A realidade de hoje pode parecer sombria para o povo palestiniano, mas há uma contra realidade que deve ser reconhecida: a aspiração humana pela liberdade é poderosa. A intimidação e a coerção não quebraram o espírito da resistência palestiniano. Rosto dessa é Ahed Tamini, uma jovem palestiniana, presa pelas forças militares israelitas por ter empurrado, esbofeteado e pontapeado dois soldados fortemente armados e que envergavam equipamento protetor, e que, felizmente, foi libertada a 29 de julho deste ano.
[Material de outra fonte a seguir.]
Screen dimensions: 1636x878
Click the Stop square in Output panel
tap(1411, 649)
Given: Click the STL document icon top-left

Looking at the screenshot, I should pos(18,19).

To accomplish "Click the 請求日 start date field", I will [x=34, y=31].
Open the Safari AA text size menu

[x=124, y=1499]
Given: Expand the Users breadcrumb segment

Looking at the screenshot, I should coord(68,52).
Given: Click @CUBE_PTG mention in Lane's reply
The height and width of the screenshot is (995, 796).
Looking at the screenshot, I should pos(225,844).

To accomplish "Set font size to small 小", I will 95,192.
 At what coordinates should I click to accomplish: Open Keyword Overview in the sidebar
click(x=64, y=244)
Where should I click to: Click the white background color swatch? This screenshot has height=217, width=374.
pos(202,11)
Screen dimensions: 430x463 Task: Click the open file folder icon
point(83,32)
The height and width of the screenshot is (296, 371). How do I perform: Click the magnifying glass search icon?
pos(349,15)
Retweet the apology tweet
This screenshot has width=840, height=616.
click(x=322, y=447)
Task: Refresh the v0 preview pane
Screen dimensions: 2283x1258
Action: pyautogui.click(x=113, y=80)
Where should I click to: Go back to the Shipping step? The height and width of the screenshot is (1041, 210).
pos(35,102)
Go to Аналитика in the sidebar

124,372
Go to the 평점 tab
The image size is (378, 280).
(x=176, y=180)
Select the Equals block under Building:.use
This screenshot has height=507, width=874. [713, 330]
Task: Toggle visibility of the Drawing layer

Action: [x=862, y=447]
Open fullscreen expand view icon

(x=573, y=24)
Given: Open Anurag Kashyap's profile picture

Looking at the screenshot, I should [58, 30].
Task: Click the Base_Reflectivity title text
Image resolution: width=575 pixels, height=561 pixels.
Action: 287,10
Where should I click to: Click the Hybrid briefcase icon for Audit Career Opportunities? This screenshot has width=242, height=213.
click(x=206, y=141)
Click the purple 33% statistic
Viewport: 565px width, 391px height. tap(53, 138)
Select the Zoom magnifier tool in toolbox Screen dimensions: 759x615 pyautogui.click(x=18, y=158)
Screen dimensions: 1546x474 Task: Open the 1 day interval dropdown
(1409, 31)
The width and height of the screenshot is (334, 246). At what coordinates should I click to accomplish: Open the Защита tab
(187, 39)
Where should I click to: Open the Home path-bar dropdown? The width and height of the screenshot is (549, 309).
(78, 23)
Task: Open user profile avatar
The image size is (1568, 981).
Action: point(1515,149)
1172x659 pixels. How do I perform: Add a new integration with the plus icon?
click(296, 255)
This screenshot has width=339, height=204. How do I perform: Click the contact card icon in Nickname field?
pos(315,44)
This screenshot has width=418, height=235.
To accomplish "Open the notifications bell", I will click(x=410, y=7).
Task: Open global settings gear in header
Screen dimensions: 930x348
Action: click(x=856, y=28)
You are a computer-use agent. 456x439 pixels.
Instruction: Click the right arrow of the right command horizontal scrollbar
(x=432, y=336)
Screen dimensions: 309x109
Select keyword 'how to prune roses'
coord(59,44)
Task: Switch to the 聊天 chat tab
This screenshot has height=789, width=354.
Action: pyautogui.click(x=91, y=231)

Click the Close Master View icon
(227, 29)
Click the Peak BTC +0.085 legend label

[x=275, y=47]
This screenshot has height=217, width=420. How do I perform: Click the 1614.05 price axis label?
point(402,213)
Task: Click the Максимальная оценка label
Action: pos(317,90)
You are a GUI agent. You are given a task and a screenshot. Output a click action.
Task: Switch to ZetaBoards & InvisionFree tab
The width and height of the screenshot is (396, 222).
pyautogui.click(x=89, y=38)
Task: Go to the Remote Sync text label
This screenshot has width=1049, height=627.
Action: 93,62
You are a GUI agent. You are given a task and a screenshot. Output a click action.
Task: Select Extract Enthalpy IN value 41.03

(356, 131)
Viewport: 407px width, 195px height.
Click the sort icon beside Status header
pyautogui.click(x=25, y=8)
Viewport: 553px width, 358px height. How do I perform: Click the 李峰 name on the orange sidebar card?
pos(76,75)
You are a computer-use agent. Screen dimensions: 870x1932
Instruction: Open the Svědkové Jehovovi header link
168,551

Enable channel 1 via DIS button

A Amnistia Internacional instou na altura da sua libertação que “a injusta prisão de Ahed Tamini deve fazer lembrar como a ocupação feita por Israel lança mão de tribunais militares arbitrários para punir quem ouse confrontar a ocupação e as políticas de expansão dos colonatos ilegais, independentemente da idade”. Mas Tamini não é a única jovem resistente e vítima da opressão Israelita. Ela dá rosto às centenas de crianças palestinianas que continuam a enfrentar violações de Direitos Humanos, abusos e as difíceis condições do sistema prisional de Israel.

Para além da resistência, há quem veja os seus sonhos na missão impossível de poderem ser concretizados. Exemplo disso é o sonho de Alaa, jovem de 21 anos, preso em Gaza, com a aspiração de representar o seu país em competições internacionais de ciclismo. Além de ser negado a Alaa a oportunidade de representar o seu país no exterior, ele mantém cravado no corpo uma memória que se fez carne, fruto da luta e resistência para com Israel. Alaa perdeu a perna direita quando soldados israelitas dispararam contra ele e outras pessoas que se manifestavam de forma pacífica ao longo da faixa de Gaza, no dia 30 de março.

 

Neste momento, parece que o mundo se resignou a comentários tímidos em vez de uma ação significativa. Mas a coerção continua e Israel impede ao povo da Palestina o acesso a todas as direções rumo à dignidade e à liberdade: nenhum direito à autodeterminação e nenhum direito de retorno às suas casas originais. A comunidade internacional tem de ser pressionada a tomar medidas contra essas violações e a contribuir para que o bloqueio em Gaza seja totalmente retirado de forma a permitir que as pessoas desfrutem dos seus direitos. Faz também pressão assinando esta petição.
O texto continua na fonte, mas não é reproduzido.